Single stream per task key — each key gets one Redis Stream (prefect:tqs:{key}) plus a dead-letter stream (prefect:tqs:{key}:dlq). Consumer groups provide atomic inflight tracking via the PEL (pending entries list). No separate retry stream; the PEL is the retry mechanism. XAUTOCLAIM recovers stale entries from crashed consumers, and entries exceeding max_retries are atomically moved to the DLQ via Lua script.

Per-key dequeue loops — the websocket handler spawns one asyncio.Task per subscribed key, each doing a blocking XREADGROUP on its own stream. Results fan into a shared asyncio.Queue. A single sender coroutine drains the queue and talks to the websocket, preserving the existing serial send-ack-send protocol unchanged.

Server-side (per websocket connection):
├── dequeue_loop(key_A)  ──→  asyncio.Queue
├── dequeue_loop(key_B)  ──→  asyncio.Queue
├── ...                       ↓
├── dequeue_loop(key_N)  ──→  asyncio.Queue
└── sender()  ←── asyncio.Queue ──→ websocket (send, wait ack, backend.ack)

Connection management — each blocking XREADGROUP holds a Redis connection for the block duration. Two settings control this: dequeue_block_ms (default 1000ms) sets the block duration, and dequeue_max_concurrency (default uncapped) limits concurrent blocking calls via semaphore to prevent the task queue subsystem from exhausting the shared connection pool.

Changes

Protocol + pluggable backend (src/prefect/server/task_queue/):

The old src/prefect/server/task_queue.py single-file module (containing TaskQueue and MultiQueue classes with direct asyncio.Queue usage) is replaced by a package:

  • __init__.pyTaskQueueBackend protocol with enqueue, retry, ack, dequeue_from_keys; DeliveredTaskRun wrapper carrying an opaque ack_token; get_task_queue_backend() factory that loads the configured backend module
  • memory.py — In-memory backend (default, preserves existing behavior). Replaces the old TaskQueue/MultiQueue classes with a single TaskQueueBackend class that conforms to the new protocol. Uses asyncio.PriorityQueue per key so retry() re-enqueues at priority 0 (ahead of scheduled items at priority 1). Adds round-robin key rotation to prevent starvation across keys. ack() is a no-op (no inflight tracking needed in-memory). dequeue_from_keys() blocks with asyncio.Condition + timeout instead of the old sleep(0.01) polling loop.

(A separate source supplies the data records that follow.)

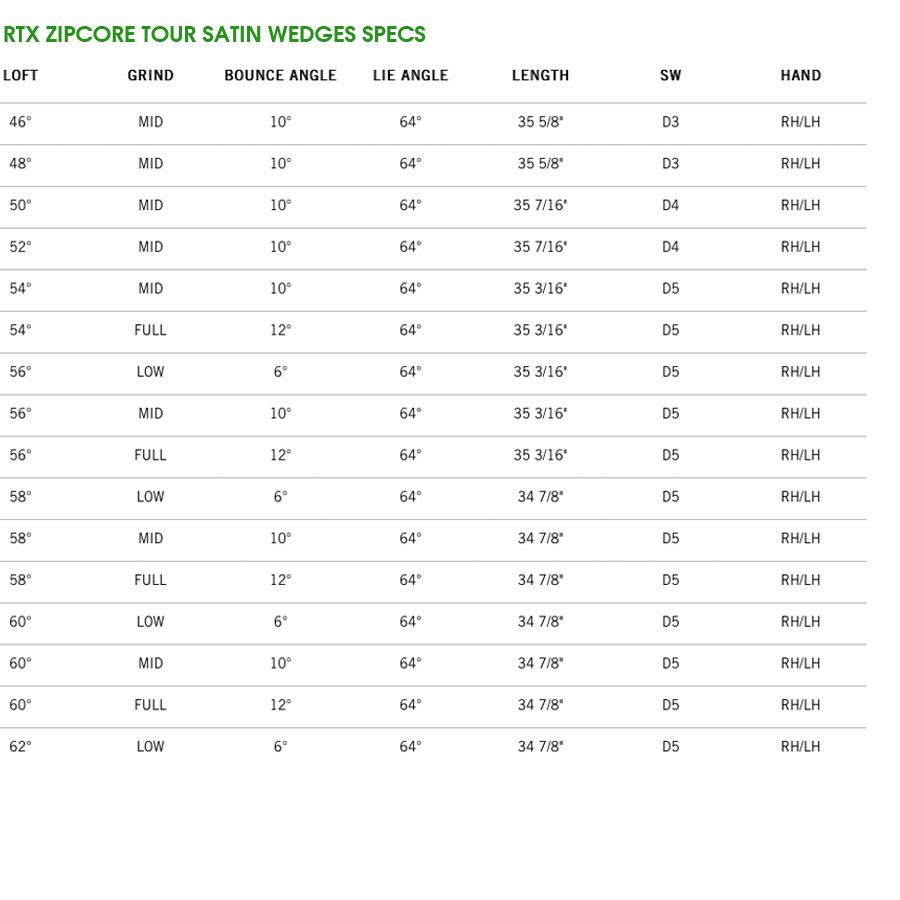Select LOW grind in the 58° row
The image size is (900, 900).
pyautogui.click(x=150, y=496)
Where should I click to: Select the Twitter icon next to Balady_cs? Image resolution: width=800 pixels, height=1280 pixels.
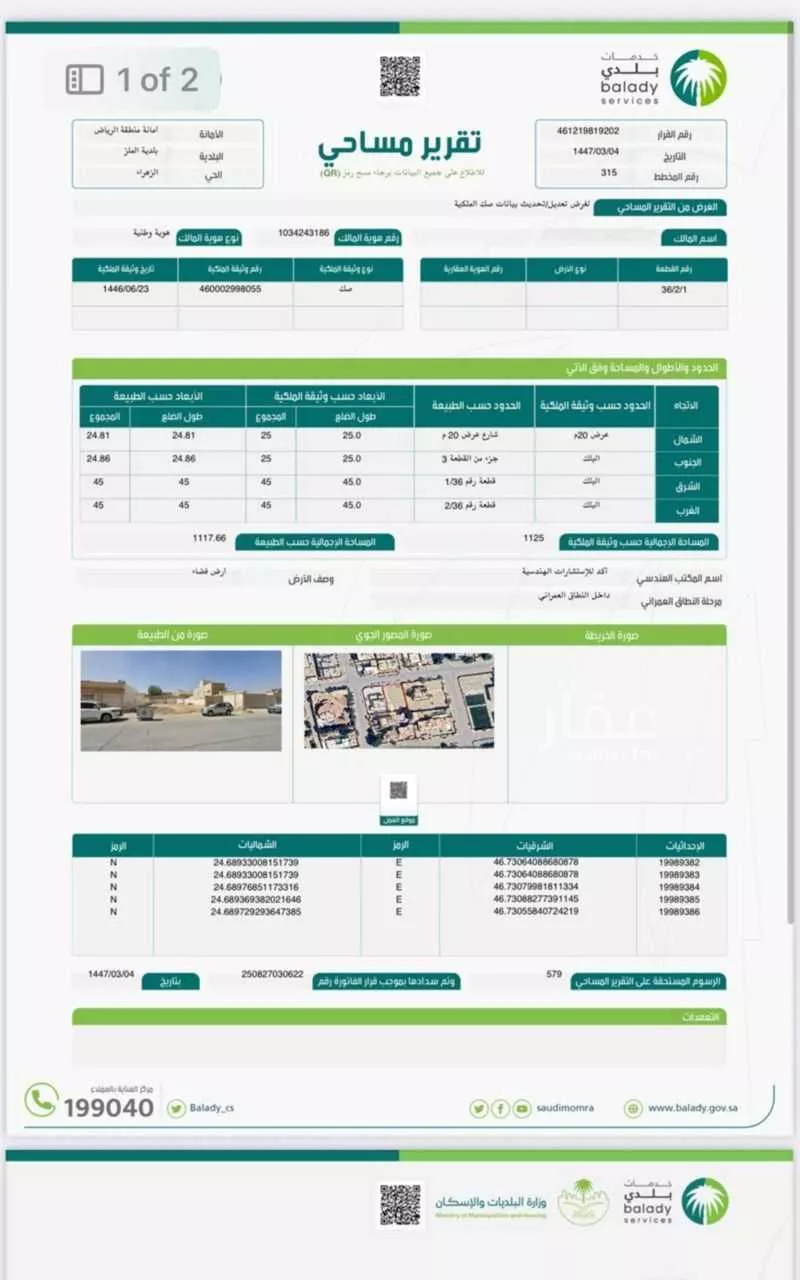click(x=174, y=1108)
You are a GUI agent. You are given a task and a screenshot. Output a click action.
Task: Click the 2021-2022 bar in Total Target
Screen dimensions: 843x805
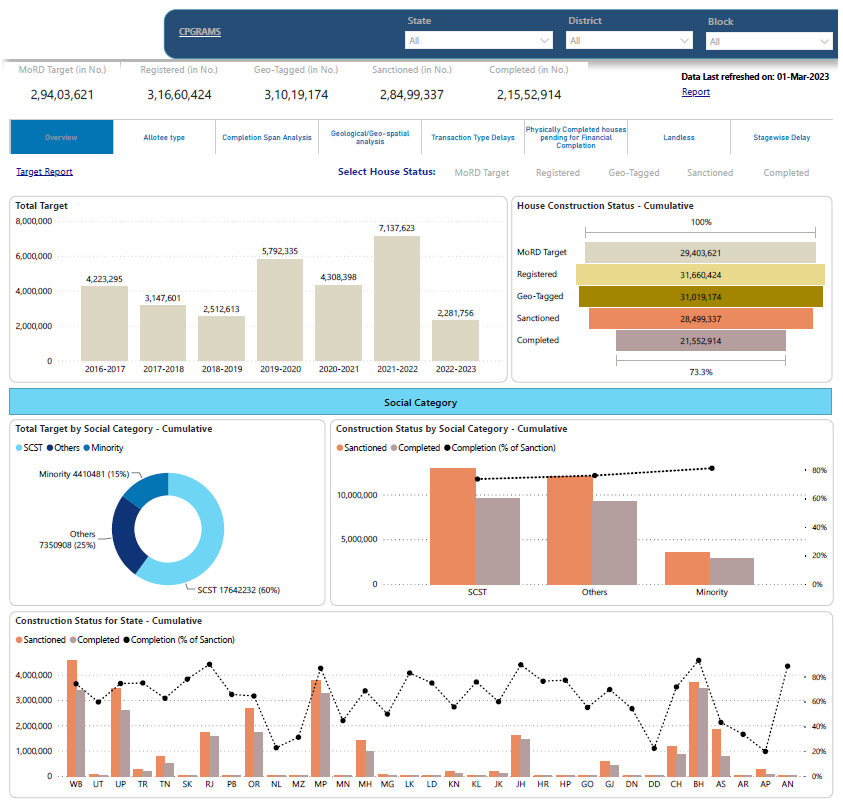point(397,298)
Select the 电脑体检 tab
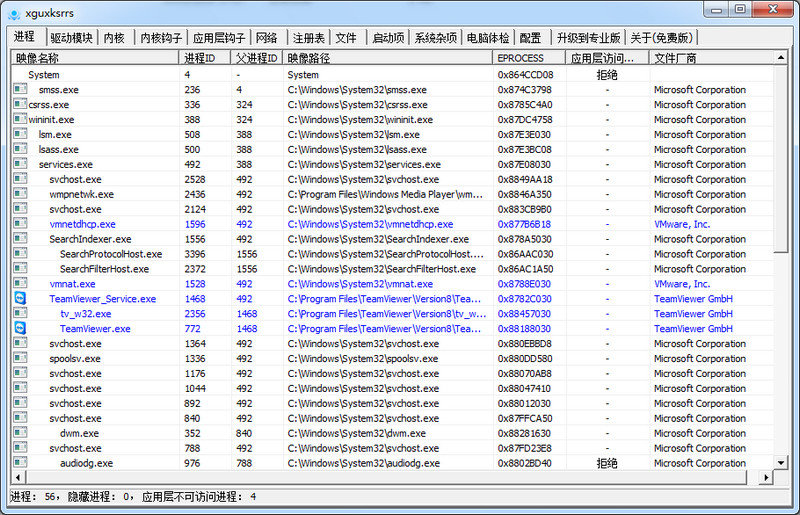The height and width of the screenshot is (515, 800). click(x=487, y=38)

Settings (src/prefect/settings/models/server/tasks.py):

  • backend — module path for the task queue backend (PREFECT_TASK_SCHEDULING_BACKEND), defaults to prefect.server.task_queue.memory
  • inflight_visibility_timeout — seconds before stale task recovery (Redis only)
  • stream_max_retries — max redelivery attempts before DLQ (Redis only)
  • dequeue_block_ms — XREADGROUP block duration in milliseconds (Redis only)
  • dequeue_max_concurrency — concurrent blocking dequeue cap via semaphore (Redis only)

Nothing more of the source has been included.